Palavra Contada Project (counting word)
The project aims to build an open web platform for learning math through the construction of narratives. The central challenge is to realize that mathematics is a cultural practice done with and by language.
At the outset, the results of the doctoral research will be systematized in a database of predetermined questions. The purpose of this bank is to make available for open consultation on the web examples of discursive analysis. These analyzes will serve as reference to those interested in the elaboration of discursive thinking as a linguistic tool of mathematical learning.
My story is the search for the union of numbers and words. Look at the numbers and see their movement in the language transformations. I have a hybrid training and this gave me different points of view on the same subject. I realized that math had to be looked upon as a narrative. An example of how useful this can be is learning code. Writing code is the union of letters and numbers through a programming language.
In 2008, after 10 years working with media and education had decided to study anthropology again. It had been a year since I had known data visualization and ethnomathematics, so I chose to study, then, anthropology of education. When I realized that many people had advanced mathematical knowledge because they had symbolic tools that enabled them to do so, I decided to study the digital interfaces in mathematical learning contexts through their symbols. Softwares such as geogebra, learning geometry and the like were the focus of the research.

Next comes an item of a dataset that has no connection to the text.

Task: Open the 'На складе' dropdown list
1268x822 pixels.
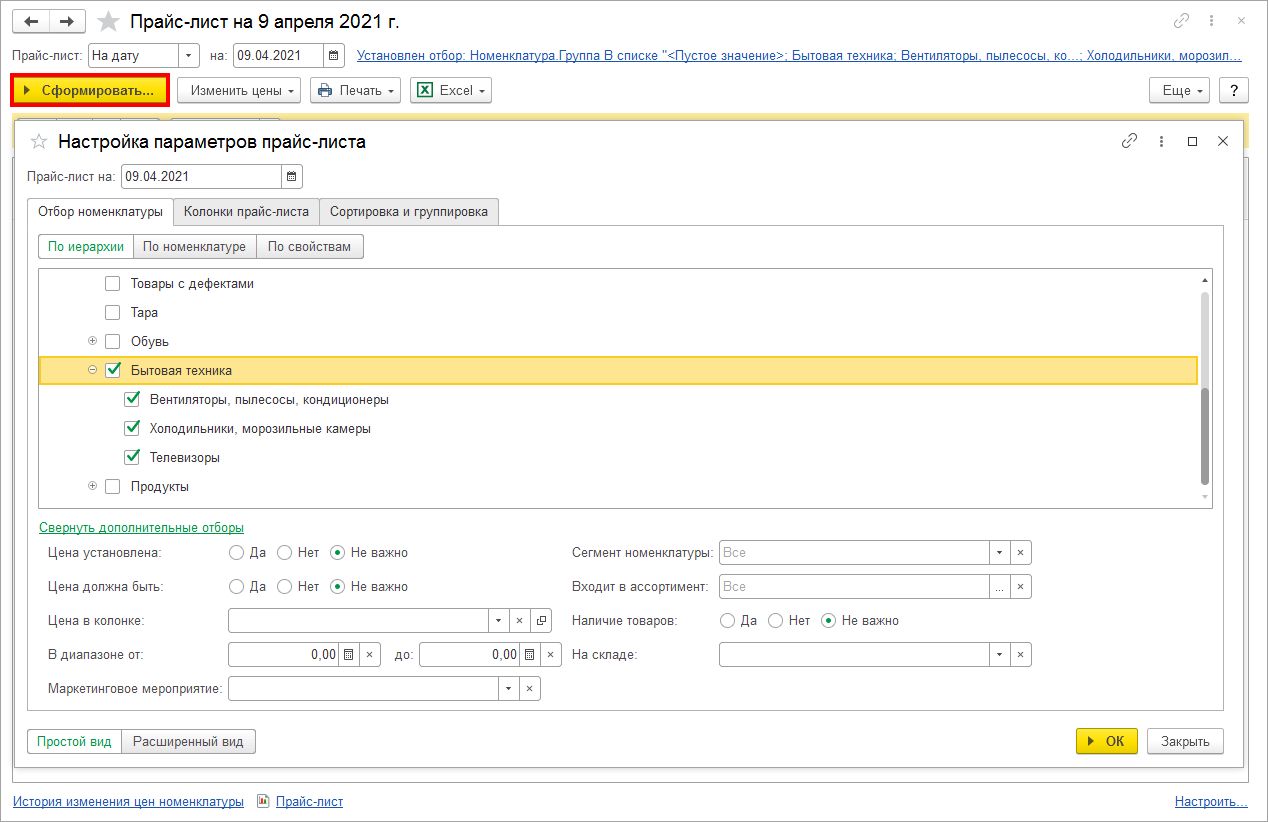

My project was rejected as anthropological by CAPES. After realizing that what I was researching then was "world views" about math culturally expressed in graphics, I went to study linguistics. I was observing in the language how people thought mathematics. For that, I went to study the Brazilian Mathematical Olympiad, OBMEP, which has between 18 and 20 million students for more than 10 years. With the help of mathematics teachers, I had as material the best grades obtained and the tests to analyze how the answers were constructed linguistically.
Searching for the difficulty of learning Portuguese and mathematics was what made me think that it is necessary to think of tools that help the diversity of looks about mathematics. The myth of opposing mathematics, inverse to language, has generated functional, numerical, and technological illiteracy.
One way of perceiving the connection of numbers with the language is in the verb to count. You can tell stories, you can count numbers. In both cases, there is a situation of structure, either of the narrative or of the logic, of describing something. Thus, the union of two disciplines taught traditionally in a separate way can be thought of in learning mathematics as a proper activity of using language, an exact but creative activity.
There are studies that show that the difficulty that most people have with numbers is linguistic in nature: names, verbs and adjectives in mathematics have their own uses and the meaning of these is often different from that used in Portuguese classes.
The current stage of the project is to create an online platform so that it is possible to try learning models that unify the teaching of Portuguese and mathematics from a practice of narrative construction.
There are still many points to be researched, among them, the code to implement the platform. People can collaborate with code. An initial idea is to use graphic libraries (SVG, D3) to produce a version that includes transformations of the problems in accordance with the desired narrative.
In an ideal scenario, the project provides a place where you can enter numeric operations and construct narratives to understand how to solve the problem. Or vice versa, you have a problem and can decompose the statement into parts to perform the numerical operations.
The major vision of the project is to contribute to Brazilian education, but more ambitiously for the way one looks at words and numbers in general.